• ACTIVITY:
Copy the listing out exactly as shown.

-------- RECORDS SUPPLIED

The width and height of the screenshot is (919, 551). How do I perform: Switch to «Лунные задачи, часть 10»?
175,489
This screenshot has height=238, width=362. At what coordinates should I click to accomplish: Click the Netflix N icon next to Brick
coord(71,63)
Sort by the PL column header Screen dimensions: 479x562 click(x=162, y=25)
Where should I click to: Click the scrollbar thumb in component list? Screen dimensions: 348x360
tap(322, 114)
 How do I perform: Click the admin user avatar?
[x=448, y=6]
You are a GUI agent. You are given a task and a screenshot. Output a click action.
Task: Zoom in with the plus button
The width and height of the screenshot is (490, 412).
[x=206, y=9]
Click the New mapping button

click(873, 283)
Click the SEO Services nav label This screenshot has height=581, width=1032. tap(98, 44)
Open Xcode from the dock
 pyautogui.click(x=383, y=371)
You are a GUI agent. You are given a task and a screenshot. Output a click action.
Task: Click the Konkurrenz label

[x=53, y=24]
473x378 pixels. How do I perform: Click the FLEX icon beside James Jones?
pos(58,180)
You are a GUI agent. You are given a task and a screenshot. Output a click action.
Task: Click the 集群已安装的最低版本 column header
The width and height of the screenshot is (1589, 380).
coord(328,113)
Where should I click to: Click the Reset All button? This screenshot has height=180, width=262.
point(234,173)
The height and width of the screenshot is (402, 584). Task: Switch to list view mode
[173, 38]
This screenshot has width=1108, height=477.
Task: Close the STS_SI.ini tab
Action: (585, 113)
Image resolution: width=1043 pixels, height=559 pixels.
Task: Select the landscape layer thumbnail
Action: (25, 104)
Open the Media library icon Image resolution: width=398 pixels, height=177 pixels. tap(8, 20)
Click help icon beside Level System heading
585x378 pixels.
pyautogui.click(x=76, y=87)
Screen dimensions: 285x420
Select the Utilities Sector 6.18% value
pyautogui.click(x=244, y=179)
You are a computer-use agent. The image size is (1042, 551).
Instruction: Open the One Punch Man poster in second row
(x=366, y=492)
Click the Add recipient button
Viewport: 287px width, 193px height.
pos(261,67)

----------------

• SOLVED PROBLEM:
The width and height of the screenshot is (919, 551). How do I perform: Switch to «Лунные задачи, часть 10»?
175,489
This screenshot has height=238, width=362. At what coordinates should I click to accomplish: Click the Netflix N icon next to Brick
coord(71,63)
Sort by the PL column header Screen dimensions: 479x562 click(x=162, y=25)
Where should I click to: Click the scrollbar thumb in component list? Screen dimensions: 348x360
tap(322, 114)
 How do I perform: Click the admin user avatar?
[x=448, y=6]
You are a GUI agent. You are given a task and a screenshot. Output a click action.
Task: Zoom in with the plus button
The width and height of the screenshot is (490, 412).
[x=206, y=9]
Click the New mapping button

click(873, 283)
Click the SEO Services nav label This screenshot has height=581, width=1032. tap(98, 44)
Open Xcode from the dock
 pyautogui.click(x=383, y=371)
You are a GUI agent. You are given a task and a screenshot. Output a click action.
Task: Click the Konkurrenz label

[x=53, y=24]
473x378 pixels. How do I perform: Click the FLEX icon beside James Jones?
pos(58,180)
You are a GUI agent. You are given a task and a screenshot. Output a click action.
Task: Click the 集群已安装的最低版本 column header
The width and height of the screenshot is (1589, 380).
coord(328,113)
Where should I click to: Click the Reset All button? This screenshot has height=180, width=262.
point(234,173)
The height and width of the screenshot is (402, 584). Task: Switch to list view mode
[173, 38]
This screenshot has width=1108, height=477.
Task: Close the STS_SI.ini tab
Action: (585, 113)
Image resolution: width=1043 pixels, height=559 pixels.
Task: Select the landscape layer thumbnail
Action: (25, 104)
Open the Media library icon Image resolution: width=398 pixels, height=177 pixels. tap(8, 20)
Click help icon beside Level System heading
585x378 pixels.
pyautogui.click(x=76, y=87)
Screen dimensions: 285x420
Select the Utilities Sector 6.18% value
pyautogui.click(x=244, y=179)
You are a computer-use agent. The image size is (1042, 551).
Instruction: Open the One Punch Man poster in second row
(x=366, y=492)
Click the Add recipient button
Viewport: 287px width, 193px height.
pos(261,67)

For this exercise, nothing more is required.